Absolute humidity is the actual amount of the water vapor in a mixture of air and water. It is expressed either in grams per cubic meter or pounds per cubic foot. The amount of water vapor that can be present in the air is dependent upon the temperature and pressure. The higher the temperatures, the more water vapor the air is capable of holding, assuming constant pressure. When air has all the water vapor it can hold at the prevailing temperature and pressure, it is said to be saturated.
Relative humidity is the ratio of the amount of water vapor actually present in the atmosphere to the amount that would be present if the air were saturated at the prevailing temperature and pressure. This ratio is usually multiplied by 100 and expressed as a percentage. Suppose, for example, that a weather report includes the information that the temperature is 75°F and the relative humidity is 56 percent. This indicates that the air holds 56 percent of the water vapor required to saturate it at 75°F. If the temperature drops and the absolute humidity remains constant, the relative humidity will increase. This is because less water vapor is required to saturate the air at the lower temperature.
The dew point is the temperature to which humid air must be cooled at constant pressure to become saturated. If the temperature drops below the dew point, condensation occurs. People who wear eyeglasses have experience going from cold outside air into a warm room and having moisture collect quickly on their glasses. This happens because the glasses were below the dew point temperature of the air in the room.
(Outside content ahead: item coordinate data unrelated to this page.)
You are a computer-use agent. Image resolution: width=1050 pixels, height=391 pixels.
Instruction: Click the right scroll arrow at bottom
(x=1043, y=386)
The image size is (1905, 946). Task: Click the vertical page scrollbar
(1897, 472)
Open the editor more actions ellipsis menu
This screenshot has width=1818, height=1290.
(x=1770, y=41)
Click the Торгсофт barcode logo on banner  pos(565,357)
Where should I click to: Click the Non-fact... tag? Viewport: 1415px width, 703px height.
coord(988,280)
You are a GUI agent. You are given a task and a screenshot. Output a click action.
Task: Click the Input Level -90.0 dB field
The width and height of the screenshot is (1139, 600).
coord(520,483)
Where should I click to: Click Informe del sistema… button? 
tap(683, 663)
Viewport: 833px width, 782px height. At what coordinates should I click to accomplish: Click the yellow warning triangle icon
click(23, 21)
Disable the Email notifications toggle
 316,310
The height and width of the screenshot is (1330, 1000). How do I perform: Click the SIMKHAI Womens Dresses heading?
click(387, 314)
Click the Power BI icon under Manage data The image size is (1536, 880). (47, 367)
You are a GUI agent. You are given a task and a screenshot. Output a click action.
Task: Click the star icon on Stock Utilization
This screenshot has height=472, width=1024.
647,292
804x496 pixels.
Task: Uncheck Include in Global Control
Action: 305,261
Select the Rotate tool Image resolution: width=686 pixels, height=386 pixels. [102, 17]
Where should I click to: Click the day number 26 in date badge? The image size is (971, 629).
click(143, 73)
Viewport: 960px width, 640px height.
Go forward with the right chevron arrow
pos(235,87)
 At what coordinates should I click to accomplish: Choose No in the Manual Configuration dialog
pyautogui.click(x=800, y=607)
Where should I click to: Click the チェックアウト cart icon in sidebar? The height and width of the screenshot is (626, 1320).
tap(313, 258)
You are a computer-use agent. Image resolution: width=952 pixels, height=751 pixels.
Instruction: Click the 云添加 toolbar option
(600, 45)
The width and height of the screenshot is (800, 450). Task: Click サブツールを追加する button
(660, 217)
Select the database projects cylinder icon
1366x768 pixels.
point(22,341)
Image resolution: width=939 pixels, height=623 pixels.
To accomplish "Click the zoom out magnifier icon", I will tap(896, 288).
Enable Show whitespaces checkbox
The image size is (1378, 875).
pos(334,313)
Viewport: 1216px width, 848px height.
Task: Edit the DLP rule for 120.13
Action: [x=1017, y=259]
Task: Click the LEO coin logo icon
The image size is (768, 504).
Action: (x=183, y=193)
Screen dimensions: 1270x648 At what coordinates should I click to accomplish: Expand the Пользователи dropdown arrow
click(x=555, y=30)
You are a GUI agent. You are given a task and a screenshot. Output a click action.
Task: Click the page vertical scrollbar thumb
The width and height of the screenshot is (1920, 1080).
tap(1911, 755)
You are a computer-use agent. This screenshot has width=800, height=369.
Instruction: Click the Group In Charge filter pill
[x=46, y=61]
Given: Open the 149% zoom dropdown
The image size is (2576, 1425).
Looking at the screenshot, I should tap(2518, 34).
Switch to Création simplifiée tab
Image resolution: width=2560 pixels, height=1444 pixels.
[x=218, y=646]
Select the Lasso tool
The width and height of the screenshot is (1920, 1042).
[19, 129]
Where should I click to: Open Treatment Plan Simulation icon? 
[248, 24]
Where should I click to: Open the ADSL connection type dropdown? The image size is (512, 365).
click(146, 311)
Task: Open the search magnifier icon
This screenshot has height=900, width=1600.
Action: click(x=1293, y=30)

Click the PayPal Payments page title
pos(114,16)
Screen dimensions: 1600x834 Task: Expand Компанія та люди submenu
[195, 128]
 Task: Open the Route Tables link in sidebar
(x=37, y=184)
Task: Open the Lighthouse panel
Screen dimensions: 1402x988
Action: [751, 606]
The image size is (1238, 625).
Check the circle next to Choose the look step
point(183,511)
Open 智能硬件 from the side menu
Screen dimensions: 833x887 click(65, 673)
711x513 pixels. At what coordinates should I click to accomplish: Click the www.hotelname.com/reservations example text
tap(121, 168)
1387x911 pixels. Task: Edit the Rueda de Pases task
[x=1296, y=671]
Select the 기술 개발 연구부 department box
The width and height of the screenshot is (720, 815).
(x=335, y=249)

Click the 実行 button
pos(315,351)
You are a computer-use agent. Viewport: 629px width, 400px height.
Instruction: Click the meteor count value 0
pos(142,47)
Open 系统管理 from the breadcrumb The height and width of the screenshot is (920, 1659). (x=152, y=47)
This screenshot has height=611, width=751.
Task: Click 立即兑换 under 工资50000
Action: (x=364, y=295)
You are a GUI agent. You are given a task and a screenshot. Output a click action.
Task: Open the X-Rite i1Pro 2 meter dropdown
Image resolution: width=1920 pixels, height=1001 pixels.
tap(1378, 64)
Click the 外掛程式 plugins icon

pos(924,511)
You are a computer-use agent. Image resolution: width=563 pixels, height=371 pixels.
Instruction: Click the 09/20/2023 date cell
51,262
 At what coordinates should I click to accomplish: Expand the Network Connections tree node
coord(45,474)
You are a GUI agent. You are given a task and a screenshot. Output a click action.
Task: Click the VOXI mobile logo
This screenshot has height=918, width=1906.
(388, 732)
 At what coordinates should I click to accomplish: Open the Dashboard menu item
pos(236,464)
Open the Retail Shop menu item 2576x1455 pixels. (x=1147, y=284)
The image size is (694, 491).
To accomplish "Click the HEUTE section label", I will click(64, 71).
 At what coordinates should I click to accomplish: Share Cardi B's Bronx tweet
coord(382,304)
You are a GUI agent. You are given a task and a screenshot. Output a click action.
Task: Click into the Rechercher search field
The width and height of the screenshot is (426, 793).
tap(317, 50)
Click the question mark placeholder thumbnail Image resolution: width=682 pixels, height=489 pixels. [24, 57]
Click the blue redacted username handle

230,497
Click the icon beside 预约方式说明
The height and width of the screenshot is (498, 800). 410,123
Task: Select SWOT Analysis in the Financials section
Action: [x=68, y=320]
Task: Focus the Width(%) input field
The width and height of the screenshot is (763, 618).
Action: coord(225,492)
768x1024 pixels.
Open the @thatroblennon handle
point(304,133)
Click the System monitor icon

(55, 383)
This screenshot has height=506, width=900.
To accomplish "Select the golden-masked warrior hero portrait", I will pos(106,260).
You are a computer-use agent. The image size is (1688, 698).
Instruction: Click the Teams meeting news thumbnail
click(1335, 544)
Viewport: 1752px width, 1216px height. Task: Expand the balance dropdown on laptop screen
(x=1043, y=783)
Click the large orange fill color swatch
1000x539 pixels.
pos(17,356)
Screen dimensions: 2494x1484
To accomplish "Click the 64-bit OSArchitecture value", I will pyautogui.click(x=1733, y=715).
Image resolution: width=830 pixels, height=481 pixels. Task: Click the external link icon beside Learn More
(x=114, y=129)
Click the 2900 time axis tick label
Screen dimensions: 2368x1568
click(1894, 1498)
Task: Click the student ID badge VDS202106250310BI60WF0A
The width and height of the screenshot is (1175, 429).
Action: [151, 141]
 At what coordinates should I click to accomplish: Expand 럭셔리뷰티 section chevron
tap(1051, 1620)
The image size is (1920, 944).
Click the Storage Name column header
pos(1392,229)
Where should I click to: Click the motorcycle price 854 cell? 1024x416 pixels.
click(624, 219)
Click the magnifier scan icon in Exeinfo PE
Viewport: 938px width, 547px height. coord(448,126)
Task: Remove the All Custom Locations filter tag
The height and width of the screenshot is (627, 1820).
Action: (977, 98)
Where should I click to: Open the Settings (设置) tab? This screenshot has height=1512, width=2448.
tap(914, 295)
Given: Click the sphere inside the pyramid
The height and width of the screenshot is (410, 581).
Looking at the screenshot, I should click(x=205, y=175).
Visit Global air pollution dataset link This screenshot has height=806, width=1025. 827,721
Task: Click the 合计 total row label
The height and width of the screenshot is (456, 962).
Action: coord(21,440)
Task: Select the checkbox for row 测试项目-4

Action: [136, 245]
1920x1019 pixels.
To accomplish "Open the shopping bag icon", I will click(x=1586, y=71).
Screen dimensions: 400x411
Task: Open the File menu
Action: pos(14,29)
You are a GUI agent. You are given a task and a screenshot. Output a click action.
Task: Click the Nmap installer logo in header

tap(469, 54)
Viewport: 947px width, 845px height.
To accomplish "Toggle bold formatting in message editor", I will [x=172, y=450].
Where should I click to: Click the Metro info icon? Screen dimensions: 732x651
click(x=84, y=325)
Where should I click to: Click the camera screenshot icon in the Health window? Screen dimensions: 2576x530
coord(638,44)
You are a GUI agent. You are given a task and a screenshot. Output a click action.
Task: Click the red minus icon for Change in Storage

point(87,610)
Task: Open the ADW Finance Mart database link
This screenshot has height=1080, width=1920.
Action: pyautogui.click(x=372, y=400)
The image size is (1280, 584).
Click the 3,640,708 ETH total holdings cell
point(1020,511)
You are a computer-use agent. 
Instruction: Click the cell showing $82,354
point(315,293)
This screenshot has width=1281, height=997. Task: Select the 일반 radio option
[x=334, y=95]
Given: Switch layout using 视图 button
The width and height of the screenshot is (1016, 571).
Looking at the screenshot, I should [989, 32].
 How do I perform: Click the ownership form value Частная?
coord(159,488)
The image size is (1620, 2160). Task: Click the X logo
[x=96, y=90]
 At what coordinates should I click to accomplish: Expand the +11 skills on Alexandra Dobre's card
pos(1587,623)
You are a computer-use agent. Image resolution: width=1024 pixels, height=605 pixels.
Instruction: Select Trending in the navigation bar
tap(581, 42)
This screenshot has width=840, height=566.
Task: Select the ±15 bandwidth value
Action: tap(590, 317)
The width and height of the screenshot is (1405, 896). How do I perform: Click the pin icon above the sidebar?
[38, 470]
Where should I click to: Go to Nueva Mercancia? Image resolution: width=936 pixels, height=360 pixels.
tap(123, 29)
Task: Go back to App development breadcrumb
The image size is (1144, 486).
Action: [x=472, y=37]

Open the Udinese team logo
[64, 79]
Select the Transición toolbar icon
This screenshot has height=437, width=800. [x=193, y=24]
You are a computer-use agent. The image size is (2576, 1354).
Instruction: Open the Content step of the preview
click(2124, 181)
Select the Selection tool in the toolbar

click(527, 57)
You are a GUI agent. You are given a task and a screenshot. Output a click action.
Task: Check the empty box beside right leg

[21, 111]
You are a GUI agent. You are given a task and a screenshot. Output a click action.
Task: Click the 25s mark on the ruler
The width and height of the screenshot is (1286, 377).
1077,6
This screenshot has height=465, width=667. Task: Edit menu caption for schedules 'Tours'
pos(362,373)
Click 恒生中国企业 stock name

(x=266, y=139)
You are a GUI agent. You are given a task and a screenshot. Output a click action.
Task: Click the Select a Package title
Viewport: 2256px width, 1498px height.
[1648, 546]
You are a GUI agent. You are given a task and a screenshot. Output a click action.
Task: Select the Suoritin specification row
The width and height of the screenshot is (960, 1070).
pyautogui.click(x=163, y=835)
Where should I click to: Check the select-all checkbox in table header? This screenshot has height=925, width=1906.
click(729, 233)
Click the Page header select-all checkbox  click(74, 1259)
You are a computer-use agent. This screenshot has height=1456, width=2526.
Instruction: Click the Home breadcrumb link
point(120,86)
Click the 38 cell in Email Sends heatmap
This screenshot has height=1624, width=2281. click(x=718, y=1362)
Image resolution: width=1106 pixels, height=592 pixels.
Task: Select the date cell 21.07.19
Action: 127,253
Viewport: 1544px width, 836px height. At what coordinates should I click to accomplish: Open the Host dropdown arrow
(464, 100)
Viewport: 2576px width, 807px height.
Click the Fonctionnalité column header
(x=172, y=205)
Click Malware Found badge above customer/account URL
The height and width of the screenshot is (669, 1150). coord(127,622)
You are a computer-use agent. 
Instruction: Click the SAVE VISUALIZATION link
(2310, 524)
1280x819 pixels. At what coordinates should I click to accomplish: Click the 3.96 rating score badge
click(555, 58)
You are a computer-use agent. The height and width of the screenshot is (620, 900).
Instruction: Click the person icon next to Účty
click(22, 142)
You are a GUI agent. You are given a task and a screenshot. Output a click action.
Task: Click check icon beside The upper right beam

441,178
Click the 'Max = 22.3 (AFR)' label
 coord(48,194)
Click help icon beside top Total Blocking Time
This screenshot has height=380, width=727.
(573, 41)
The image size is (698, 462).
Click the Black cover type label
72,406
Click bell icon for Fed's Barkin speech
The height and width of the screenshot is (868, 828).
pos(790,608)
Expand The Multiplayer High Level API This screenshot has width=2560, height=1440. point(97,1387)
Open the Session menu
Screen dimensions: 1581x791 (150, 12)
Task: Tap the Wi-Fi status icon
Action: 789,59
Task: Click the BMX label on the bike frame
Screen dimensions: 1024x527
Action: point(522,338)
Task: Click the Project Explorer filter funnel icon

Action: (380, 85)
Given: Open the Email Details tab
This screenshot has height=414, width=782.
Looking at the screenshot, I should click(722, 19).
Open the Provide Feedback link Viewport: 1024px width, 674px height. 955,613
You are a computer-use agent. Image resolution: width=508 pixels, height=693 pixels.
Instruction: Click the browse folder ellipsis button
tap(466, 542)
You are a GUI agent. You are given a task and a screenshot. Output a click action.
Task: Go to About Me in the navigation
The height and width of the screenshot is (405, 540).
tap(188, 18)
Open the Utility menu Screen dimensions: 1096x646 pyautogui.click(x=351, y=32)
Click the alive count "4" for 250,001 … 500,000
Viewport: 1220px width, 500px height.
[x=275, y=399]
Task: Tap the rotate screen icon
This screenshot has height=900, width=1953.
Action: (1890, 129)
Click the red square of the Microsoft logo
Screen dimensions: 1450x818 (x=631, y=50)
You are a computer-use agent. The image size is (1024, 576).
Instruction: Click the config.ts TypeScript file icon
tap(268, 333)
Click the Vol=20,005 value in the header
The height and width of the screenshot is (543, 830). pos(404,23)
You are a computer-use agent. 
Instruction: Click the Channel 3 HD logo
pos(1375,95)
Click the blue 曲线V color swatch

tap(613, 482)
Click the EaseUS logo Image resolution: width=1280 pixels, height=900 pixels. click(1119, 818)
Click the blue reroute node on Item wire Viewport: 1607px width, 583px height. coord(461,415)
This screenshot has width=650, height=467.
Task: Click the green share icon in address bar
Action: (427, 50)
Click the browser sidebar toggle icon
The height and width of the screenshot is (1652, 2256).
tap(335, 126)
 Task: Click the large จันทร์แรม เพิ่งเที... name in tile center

The air immediately in contact with the glasses was cooled below its dew point temperature, and some of the water vapor was condensed out. This principle is applied in determining the dew point. A vessel is cooled until water vapor begins to condense on its surface. The temperature at which this occurs is the dew point.
Vapor pressure is the portion of atmospheric pressure that is exerted by the moisture in the air (expressed in tenths of an inch of mercury). The dew point for a given condition depends on the amount of water pressure present; thus, a direct relationship exists between the vapor pressure and the dew point.